15 of 15 people found the following review helpful:
5.0 out of 5 stars
Desert solitaire . . .,
By
This review is from: The Secret Knowledge of Water : Discovering the Essence of the American Desert (Paperback)
This book by naturalist Craig Childs belongs on any Edward Abbey bookshelf, where writers have fallen in love with the desert Southwest and portray it eloquently on the printed page. Childs is more scientist than environmentalist, but he has Abbey's fascination with wilderness adventure, which takes him in search of what he regards as the most elemental aspect of the desert - the water to be found there. These searches take him far into remote areas of the vast Colorado River watershed, mostly in Arizona, including the canyons that feed into the Grand Canyon.
The book is divided into three sections: still water, streams, and flood. We discover that if one knows how to search for it - and the first inhabitants of these areas did know - there is water to be found in plentiful supply. Likewise, there are spring-fed streams that flow during certain seasons, and in and along both kinds of water there is a host of different life forms, plants and animals, each place representing a specific and evolving ecosystem. Childs' eye and ear for detail and his scientific knowledge join to create vivid accounts of the discoveries he makes as he explores. We learn, for instance, how pools of rainwater in the desert wastes become populated with forms of aquatic life and how these survive, even through long periods of extreme drought. For me, a particularly harrowing adventure was his exploration of a system of caves from which a stream of ice-cold water emerges high on a canyon wall near the Grand Canyon. Others include his pursuit of floods in the making in this same system of canyons following summer cloudbursts, and he underscores the perilousness of his curiosity by describing the deaths of other hikers and campers taken by surprise by flash floods. Often he travels alone for days and weeks at a time; sometimes he takes along a companion. What he writes of his experiences is consistently full of wonder, as well as a realization that human interference with the natural order (pumping from aquifers, as just one example) is rapidly and permanently altering ecosystems that have adapted to the desert environment over millennia.

▬▬▬▬▬▬▬▬▬▬

• [Written problem 1]: According to the book review, what three sections is the book divided into?

▬▬▬▬▬▬▬▬▬▬

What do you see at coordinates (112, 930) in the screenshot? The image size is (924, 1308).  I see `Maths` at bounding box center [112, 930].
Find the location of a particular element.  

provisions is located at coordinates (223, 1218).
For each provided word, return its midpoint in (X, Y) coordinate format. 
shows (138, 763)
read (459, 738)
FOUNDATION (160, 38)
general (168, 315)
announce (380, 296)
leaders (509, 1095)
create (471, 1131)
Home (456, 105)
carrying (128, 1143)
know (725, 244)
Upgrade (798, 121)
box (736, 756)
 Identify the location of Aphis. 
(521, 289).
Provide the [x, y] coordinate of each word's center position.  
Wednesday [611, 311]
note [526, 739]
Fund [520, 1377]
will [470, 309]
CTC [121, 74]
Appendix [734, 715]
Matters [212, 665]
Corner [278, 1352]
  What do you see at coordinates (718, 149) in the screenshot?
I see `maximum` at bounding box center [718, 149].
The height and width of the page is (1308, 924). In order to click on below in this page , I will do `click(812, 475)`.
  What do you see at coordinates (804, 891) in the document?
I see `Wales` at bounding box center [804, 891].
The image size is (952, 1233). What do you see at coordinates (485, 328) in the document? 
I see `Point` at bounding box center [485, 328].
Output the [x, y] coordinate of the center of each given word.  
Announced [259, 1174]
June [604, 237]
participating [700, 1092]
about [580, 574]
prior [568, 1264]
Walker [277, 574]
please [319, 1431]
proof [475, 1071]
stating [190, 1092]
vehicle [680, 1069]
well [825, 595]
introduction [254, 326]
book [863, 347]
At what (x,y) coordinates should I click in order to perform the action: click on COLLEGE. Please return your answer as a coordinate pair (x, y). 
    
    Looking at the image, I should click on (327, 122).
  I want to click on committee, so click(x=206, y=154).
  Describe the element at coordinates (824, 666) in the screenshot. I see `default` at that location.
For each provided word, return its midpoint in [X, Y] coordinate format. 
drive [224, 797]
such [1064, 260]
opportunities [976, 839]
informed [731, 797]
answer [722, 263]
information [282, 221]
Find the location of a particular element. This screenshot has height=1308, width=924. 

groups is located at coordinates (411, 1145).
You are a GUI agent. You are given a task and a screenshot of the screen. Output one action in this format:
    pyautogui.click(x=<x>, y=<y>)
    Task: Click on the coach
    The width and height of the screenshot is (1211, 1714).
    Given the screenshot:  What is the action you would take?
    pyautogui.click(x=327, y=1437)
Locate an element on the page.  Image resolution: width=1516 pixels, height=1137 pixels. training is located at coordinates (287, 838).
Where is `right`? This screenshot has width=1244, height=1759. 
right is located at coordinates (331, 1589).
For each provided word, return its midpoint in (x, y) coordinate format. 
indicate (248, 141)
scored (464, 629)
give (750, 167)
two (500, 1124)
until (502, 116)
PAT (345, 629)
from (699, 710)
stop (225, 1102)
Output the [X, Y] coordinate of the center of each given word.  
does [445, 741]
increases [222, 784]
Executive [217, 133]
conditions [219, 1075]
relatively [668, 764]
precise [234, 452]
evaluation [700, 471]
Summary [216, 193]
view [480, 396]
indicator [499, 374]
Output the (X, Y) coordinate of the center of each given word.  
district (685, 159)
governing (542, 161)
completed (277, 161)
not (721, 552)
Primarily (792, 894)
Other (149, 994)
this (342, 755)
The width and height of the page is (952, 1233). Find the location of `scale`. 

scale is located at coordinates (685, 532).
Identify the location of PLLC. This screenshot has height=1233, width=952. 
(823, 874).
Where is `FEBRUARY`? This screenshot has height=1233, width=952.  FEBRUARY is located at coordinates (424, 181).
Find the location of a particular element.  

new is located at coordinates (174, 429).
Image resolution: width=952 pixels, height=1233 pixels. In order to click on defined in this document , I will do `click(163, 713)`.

▬▬▬▬▬▬▬▬▬▬

• [Written problem 2]: In the rows starting at the line containing "information [282, 221]" and ending at the line containing "groups is located at coordinates (411, 1145).", swap "particular" for "specific" and give back only those lines, with everything else left as it is.

• [Written solution 1]: Still water, streams, and flood.

• [Written solution 2]:
information [282, 221]
Find the location of a specific element. This screenshot has height=1308, width=924. 

groups is located at coordinates (411, 1145).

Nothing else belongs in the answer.